Role of TRPM2 Channel in Mediating H 2 O 2 -Induced Ca 2+ Entry and Endothelial Hyperpermeability

Abstract

Oxidative stress through the production of oxygen metabolites such as hydrogen peroxide (H 2 O 2 ) increases vascular endothelial permeability. H 2 O 2 stimulates ADP-ribose formation, which in turn opens transient receptor potential melastatin (TRPM)2 channels. Here, in endothelial cells, we demonstrate transcript and protein expression of TRPM2, a Ca 2+ -permeable, nonselective cation channel. We further show the importance of TRPM2 expression in signaling of increased endothelial permeability by oxidative stress. Exposure of endothelial cell monolayers to sublytic concentrations of H 2 O 2 induced a cationic current measured by patch-clamp recording and Ca 2+ entry detected by intracellular fura-2 fluorescence. H 2 O 2 in a concentration-dependent manner also decreased trans-monolayer transendothelial electrical resistance for 3 hours (with maximal effect seen at 300 μmol/L H 2 O 2 ), indicating opening of interendothelial junctions. The cationic current, Ca 2+ entry, and transendothelial electrical resistance decrease elicited by H 2 O 2 were inhibited by siRNA depleting TRPM2 or antibody blocking of TRPM2. H 2 O 2 responses were attenuated by overexpression of the dominant-negative splice variant of TRPM2 or inhibition of ADP-ribose formation.

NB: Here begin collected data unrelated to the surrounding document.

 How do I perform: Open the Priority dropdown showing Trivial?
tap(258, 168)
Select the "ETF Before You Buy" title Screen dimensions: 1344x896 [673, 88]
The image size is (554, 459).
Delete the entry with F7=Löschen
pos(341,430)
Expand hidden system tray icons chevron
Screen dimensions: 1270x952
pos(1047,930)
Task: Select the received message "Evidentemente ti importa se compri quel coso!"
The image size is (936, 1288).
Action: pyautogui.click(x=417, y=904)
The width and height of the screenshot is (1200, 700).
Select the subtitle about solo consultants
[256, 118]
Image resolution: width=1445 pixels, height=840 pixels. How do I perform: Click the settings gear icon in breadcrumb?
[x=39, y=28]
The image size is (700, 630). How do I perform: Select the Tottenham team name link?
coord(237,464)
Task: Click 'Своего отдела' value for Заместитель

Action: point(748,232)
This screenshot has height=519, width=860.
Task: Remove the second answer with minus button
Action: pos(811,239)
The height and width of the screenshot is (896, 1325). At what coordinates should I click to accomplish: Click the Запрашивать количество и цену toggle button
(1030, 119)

Overexpression of the full-length TRPM2 enhanced H 2 O 2 -mediated Ca 2+ entry, cationic current, and the transendothelial electrical resistance decrease. Thus, TRPM2 mediates H 2 O 2 -induced increase in endothelial permeability through the activation of Ca 2+ entry via TRPM2. TRPM2 represents a novel therapeutic target directed against oxidant-induced endothelial barrier disruption.